_Required action_: Please copy everything from the line containing "The width and" down to the line containing "price-axis: 5600.00 6000.00 6400.00 6800.00 7200.00 7600.… is", putting "screen capture" wherever "screenshot" appears and leaving all else unchanged. Omit the pictures from your copy.

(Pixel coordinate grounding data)
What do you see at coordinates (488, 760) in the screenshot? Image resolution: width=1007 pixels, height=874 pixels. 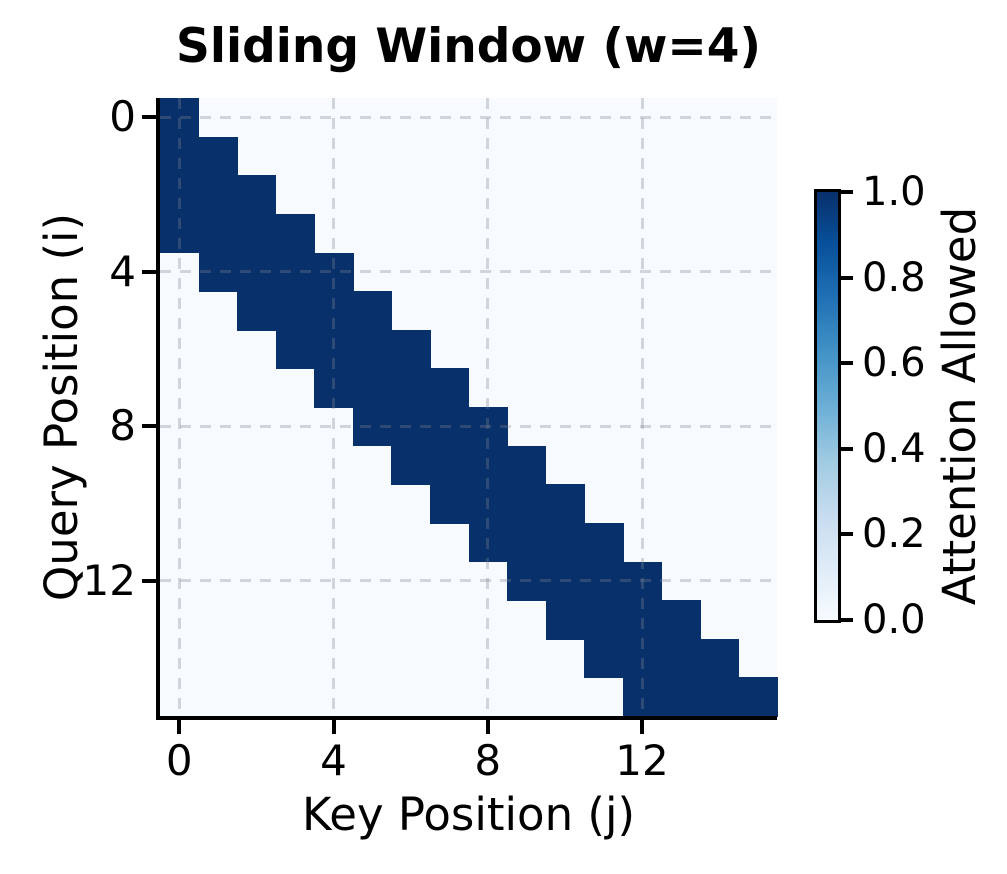 I see `x-tick-label: 8` at bounding box center [488, 760].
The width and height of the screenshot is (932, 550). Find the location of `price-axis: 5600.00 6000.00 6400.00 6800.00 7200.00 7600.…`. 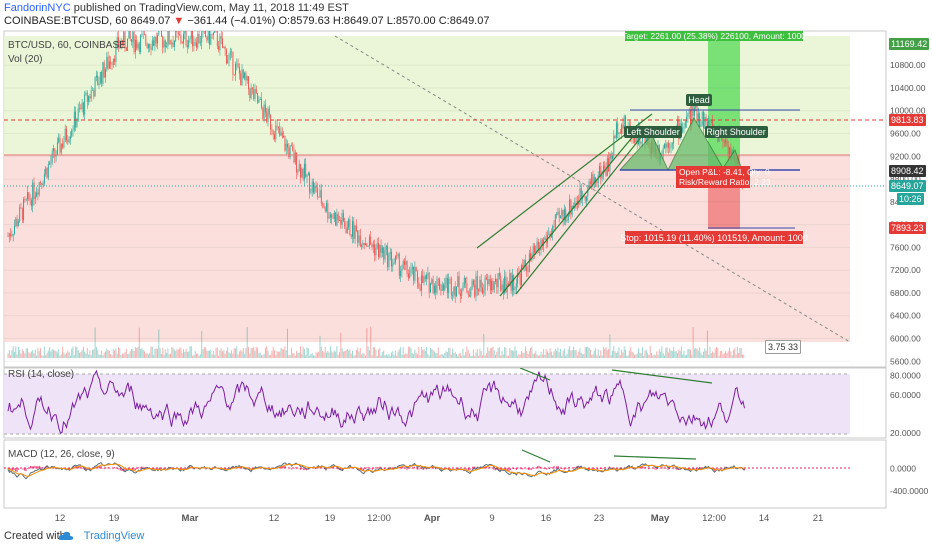

price-axis: 5600.00 6000.00 6400.00 6800.00 7200.00 7600.… is located at coordinates (908, 213).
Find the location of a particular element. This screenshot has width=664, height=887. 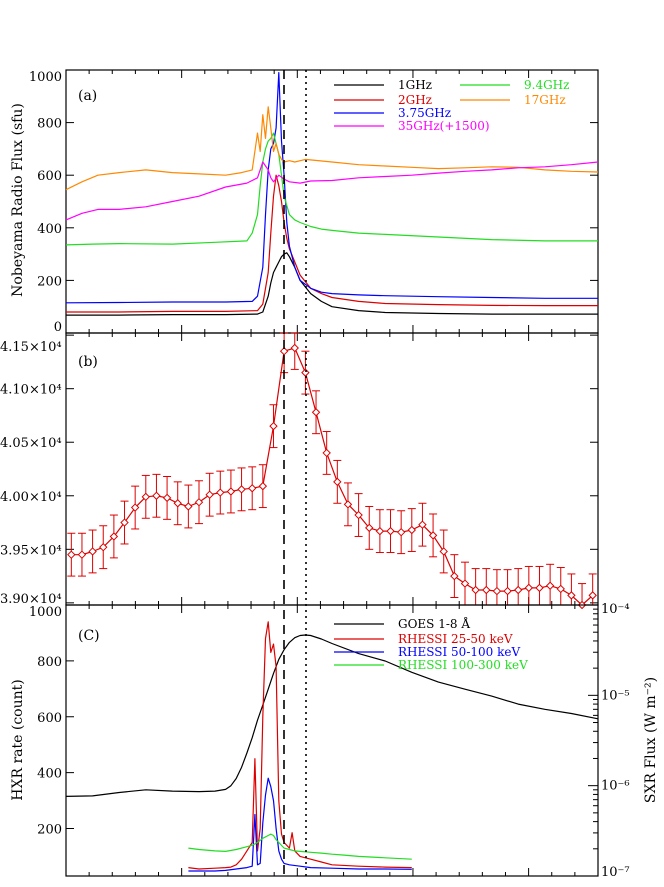

series-line-35ghz-1500- is located at coordinates (332, 191).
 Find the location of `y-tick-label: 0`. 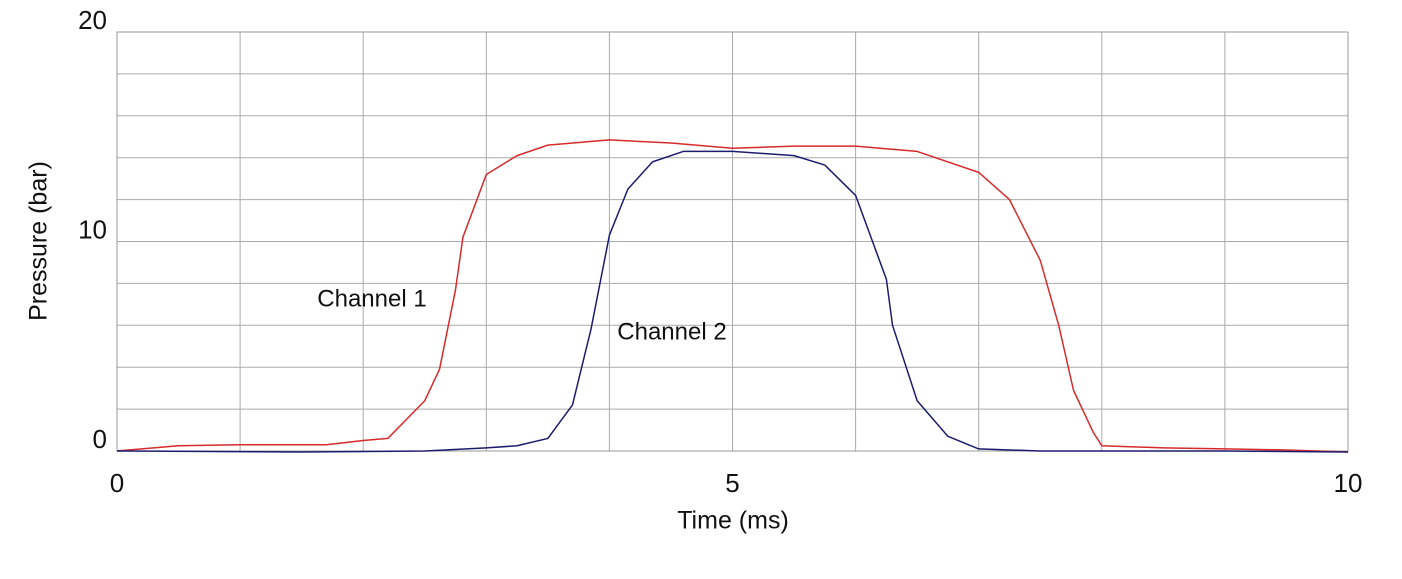

y-tick-label: 0 is located at coordinates (100, 439).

_Reply_:
The width and height of the screen capture is (932, 550). Find the location of `price-axis: 5600.00 6000.00 6400.00 6800.00 7200.00 7600.…`. 

price-axis: 5600.00 6000.00 6400.00 6800.00 7200.00 7600.… is located at coordinates (908, 213).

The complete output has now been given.